Stored data entries
______________________________
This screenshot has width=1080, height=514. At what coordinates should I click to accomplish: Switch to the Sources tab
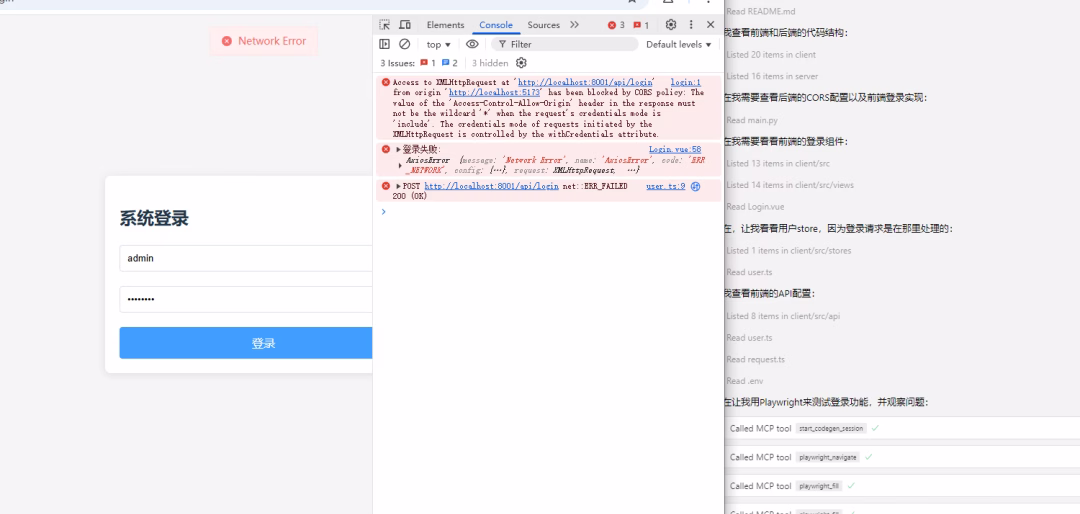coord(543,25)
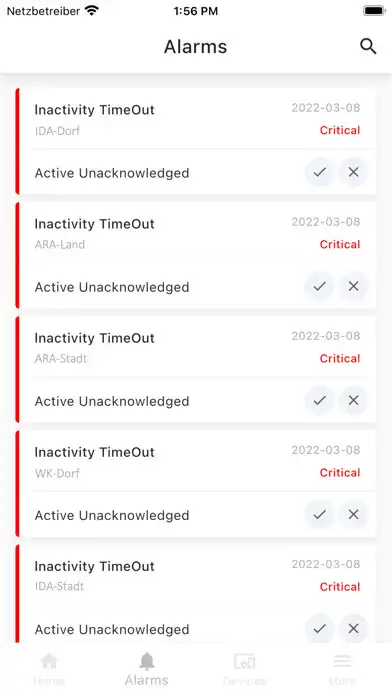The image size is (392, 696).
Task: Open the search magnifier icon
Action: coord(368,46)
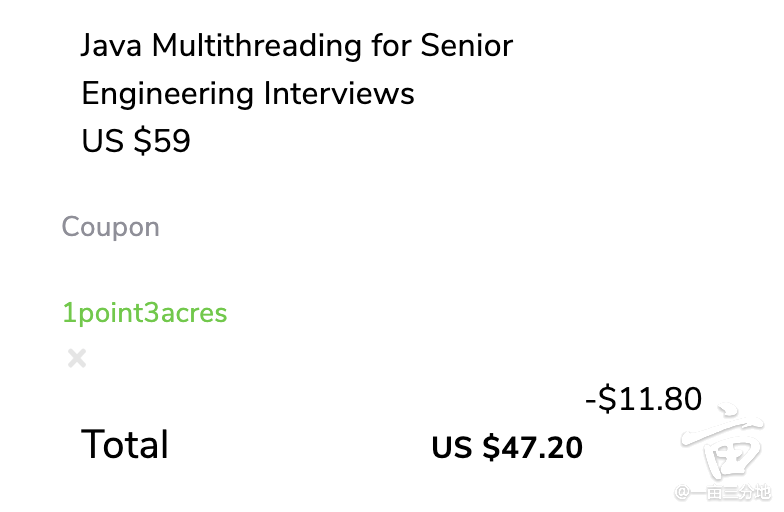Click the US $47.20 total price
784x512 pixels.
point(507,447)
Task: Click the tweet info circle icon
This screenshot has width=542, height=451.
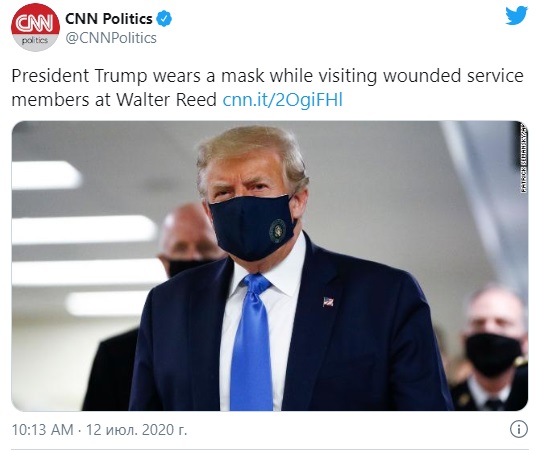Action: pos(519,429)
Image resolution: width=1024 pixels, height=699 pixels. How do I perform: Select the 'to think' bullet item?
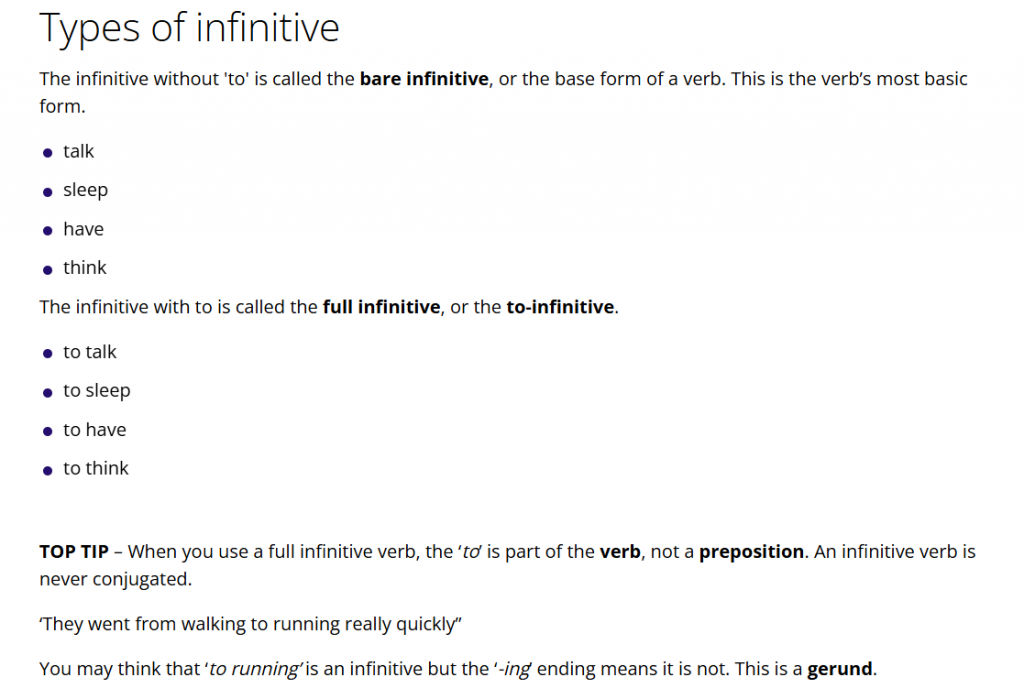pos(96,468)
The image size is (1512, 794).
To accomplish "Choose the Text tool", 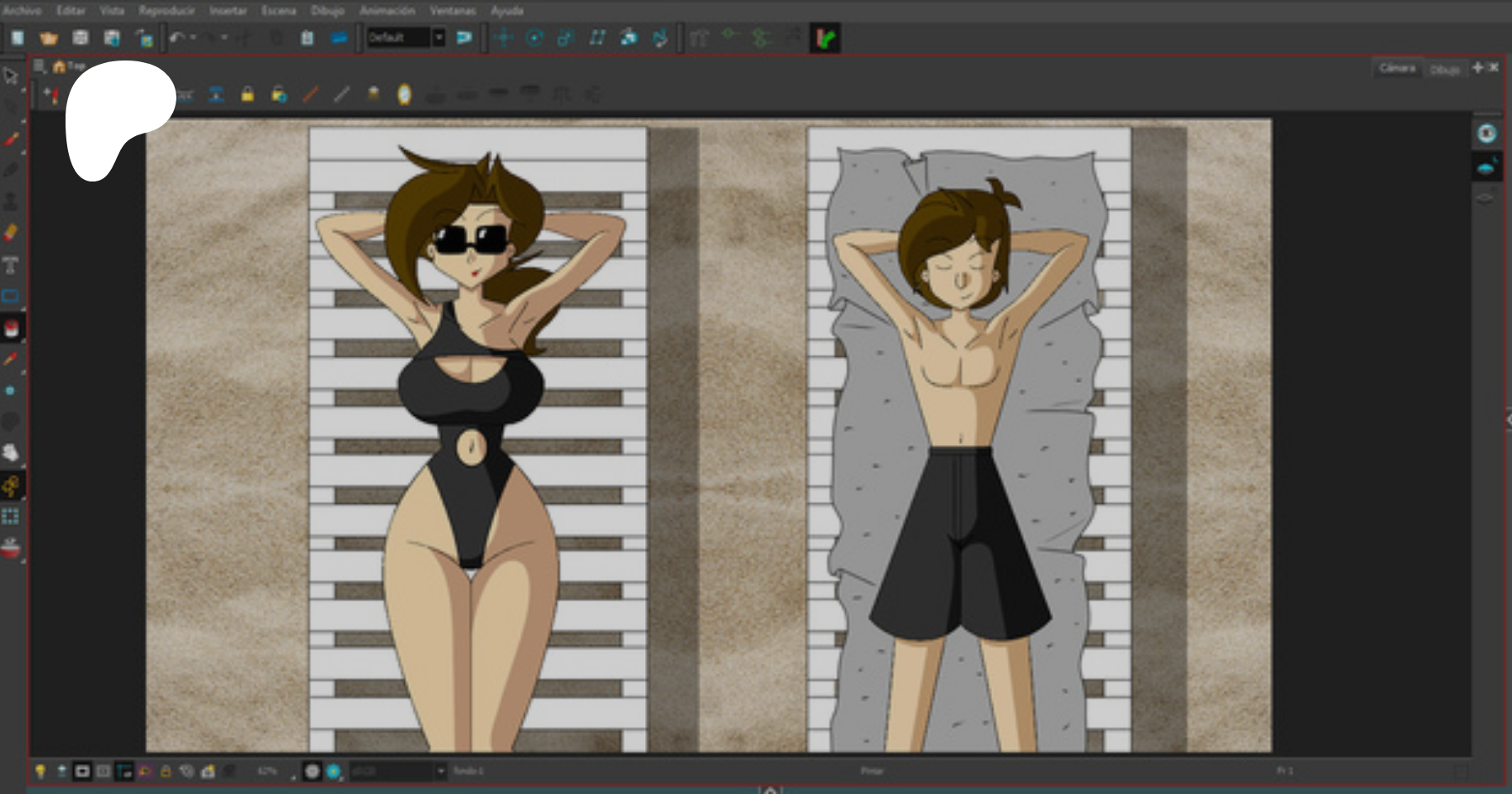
______________________________
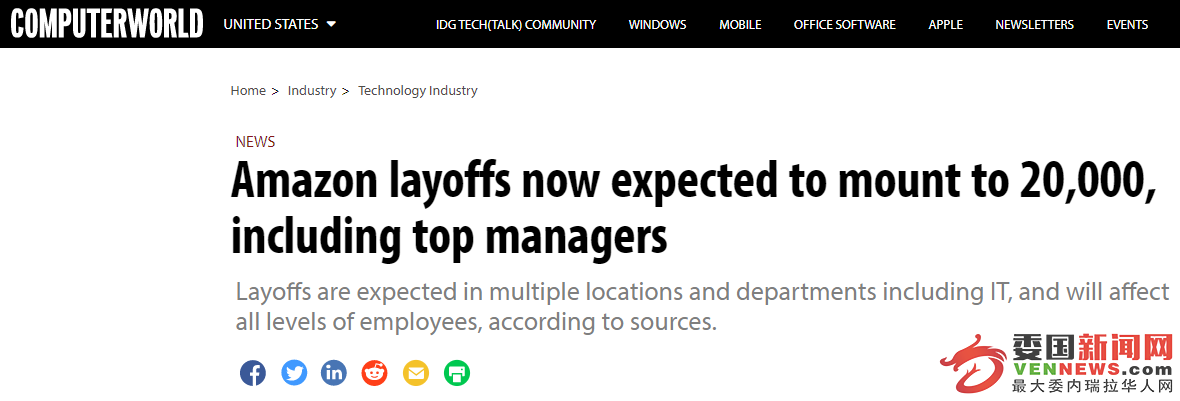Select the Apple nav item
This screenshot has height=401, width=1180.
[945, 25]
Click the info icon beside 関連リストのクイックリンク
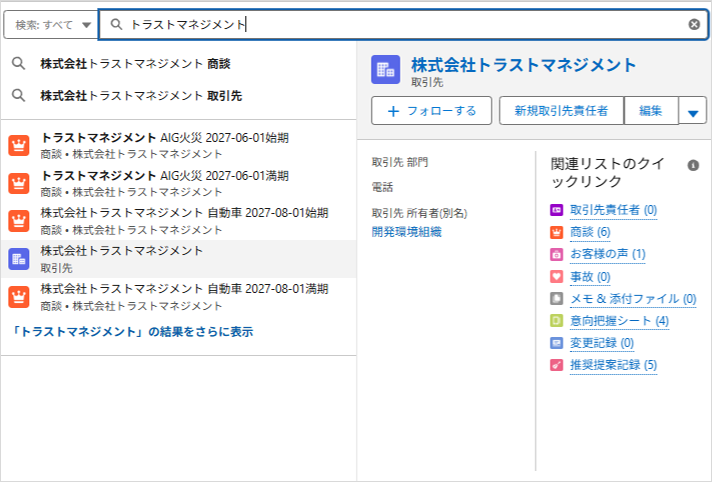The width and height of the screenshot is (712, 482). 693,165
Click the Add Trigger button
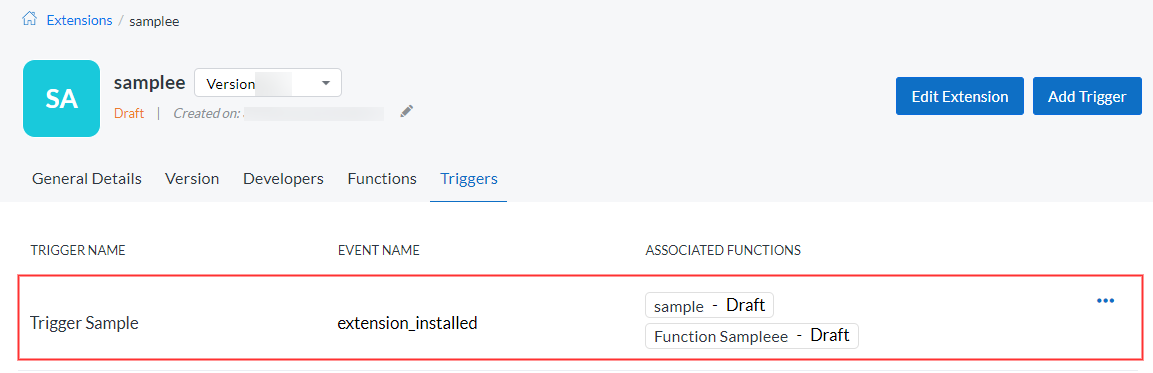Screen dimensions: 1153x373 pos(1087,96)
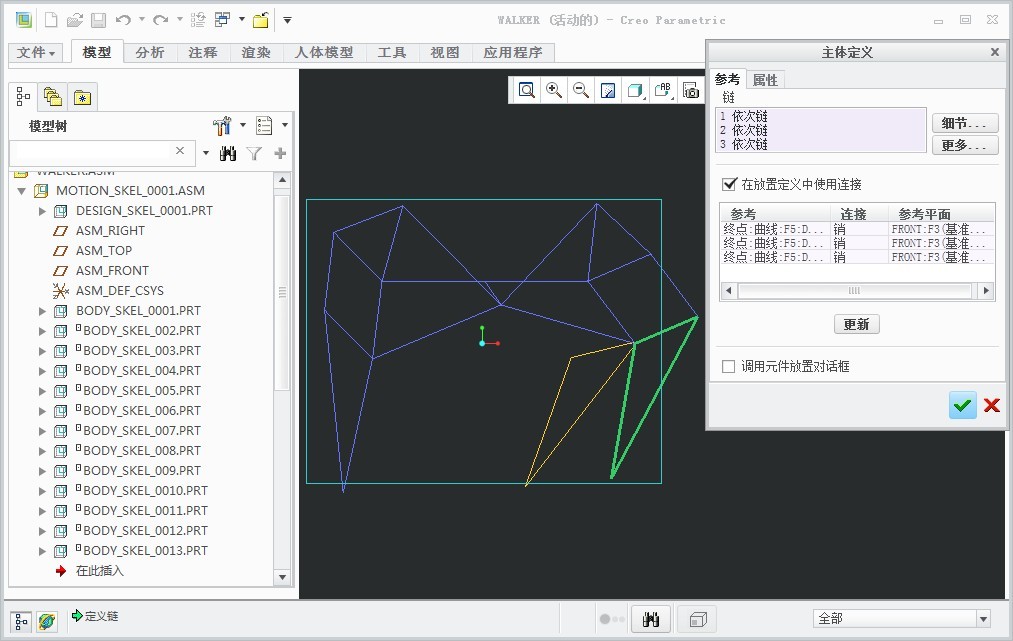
______________________________
-- Directions for this task --
Only the lines starting at the one that includes "This screenshot has width=1080, height=514." and ending at the one that includes "Task: Click the tweet info circle icon" should be retyped, exactly, from the records above; no pictures.

-- Solution below --
This screenshot has width=1080, height=514. At what coordinates should I click to accomplish: Switch to the Sources tab
coord(543,25)
The image size is (392, 696).
Task: Open the search magnifier icon
Action: coord(368,46)
Click the US $47.20 total price
784x512 pixels.
point(507,447)
Task: Click the tweet info circle icon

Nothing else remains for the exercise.